Is it normal for you that it take so long?
I do not know how many features you have but this running time seems definitely too long (it should take < 1 min). Feel free to share your history with me (etienne.thevenot@cea.fr) or send me the 3 .tsv tables if you wish.
Best wishes,
Etienne.
1 « J'aime »
Which is the response feature you are trying to predict by PLS(-DA)?
Hello Etienne,
I'm trying to predict the Family
I did a few cheks on your data and here are some comments.
- I reproduce your results: PCA OK in a few seconds and PLS-DA to predict the 'family' response is still not converging after many seconds.
- Your dataset contains ~100X more features than samples (so a high risk of overfitting), and two of your 5 classes contain less than 7 samples (which is very few; in any case, the cross-validation argument, which is 7 by default, should be lowered).

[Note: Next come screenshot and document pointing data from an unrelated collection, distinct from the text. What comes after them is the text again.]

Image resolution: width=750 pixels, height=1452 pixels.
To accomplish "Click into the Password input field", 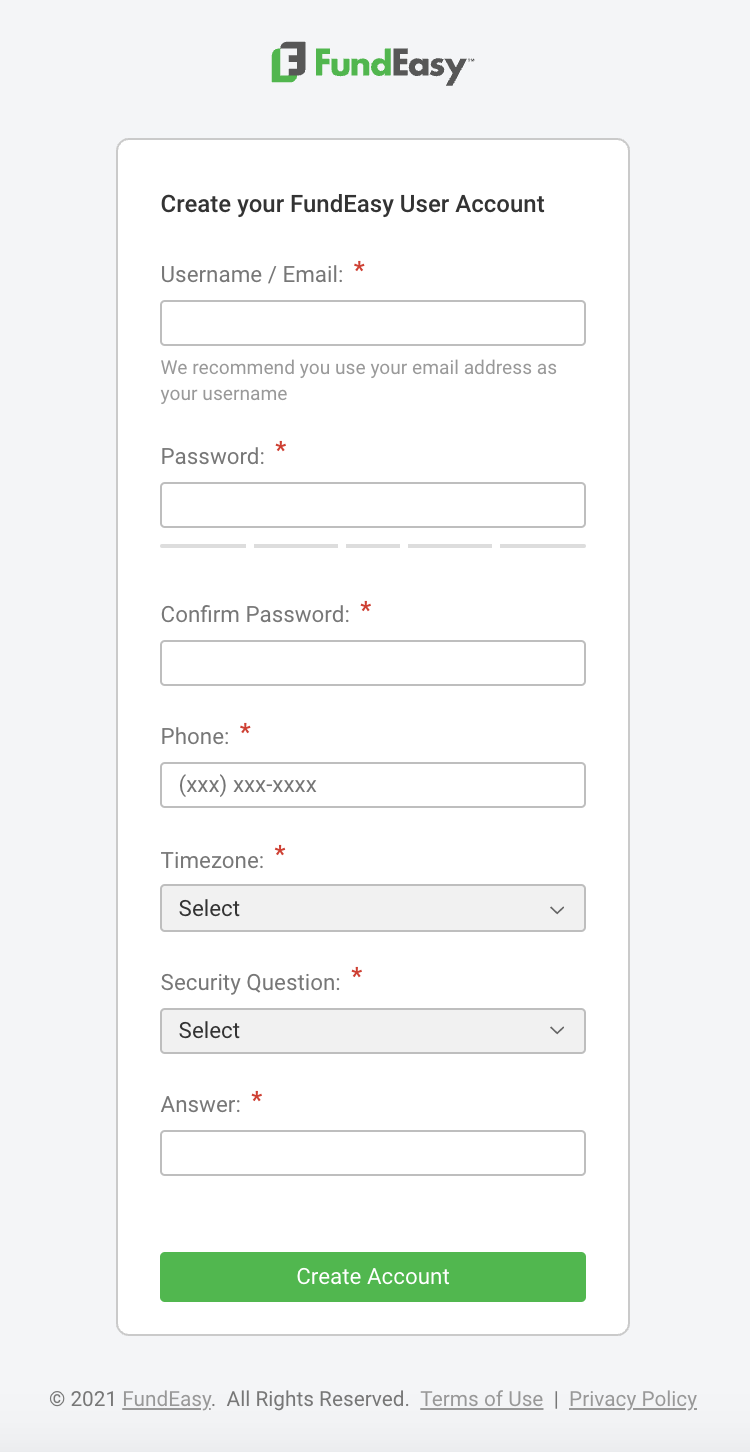I will click(372, 505).
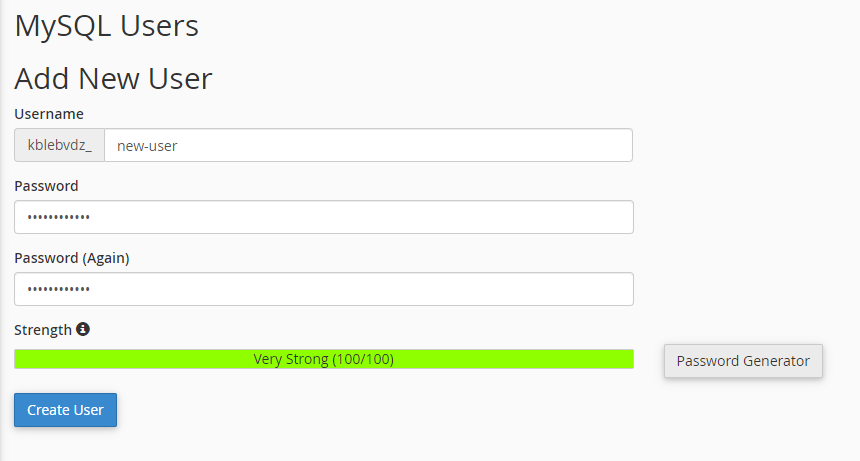Click the green password strength bar
The height and width of the screenshot is (461, 860).
(324, 359)
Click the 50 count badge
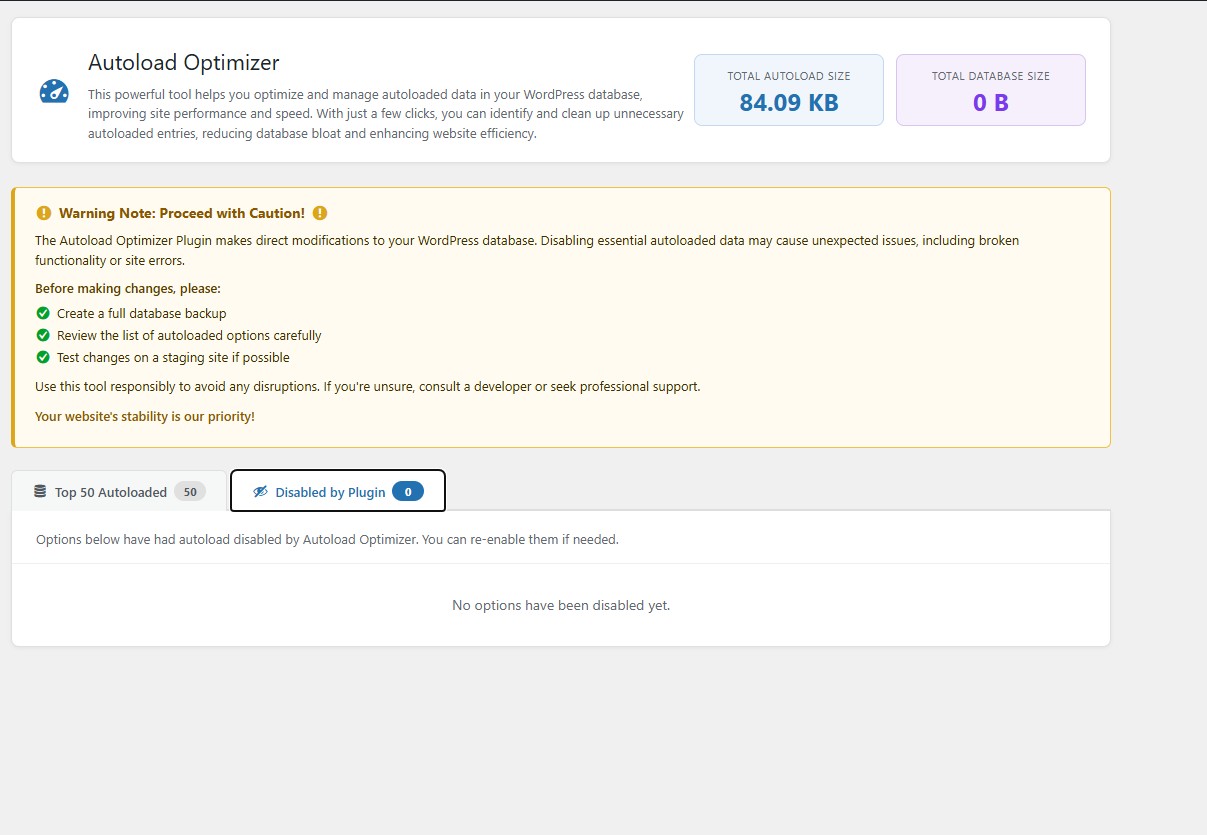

- I therefore focused on the 2 classes with the most of the samples, randomly selected 1/10 of the features, and selected only two components. I end up in a few seconds with a significant model. I could also obtain a significant model with the 3 main classes and 2 (or 3) components in a few minutes.
Thank you very much ! I've been struggling a while with that dataset !
So do you suggest that I should :
- Increase my detection threshold to keep less features during pre-processing?
- Replace the classes with few samples by a class "other" in my sampleMetadata file?
Thanks again
I assume that some (many) of your features are noise which should indeed be filtered during preprocessing or quality controls.
I would first analyze your 3 main classes in the classical way. You might also group the remaining samples in a 4th class.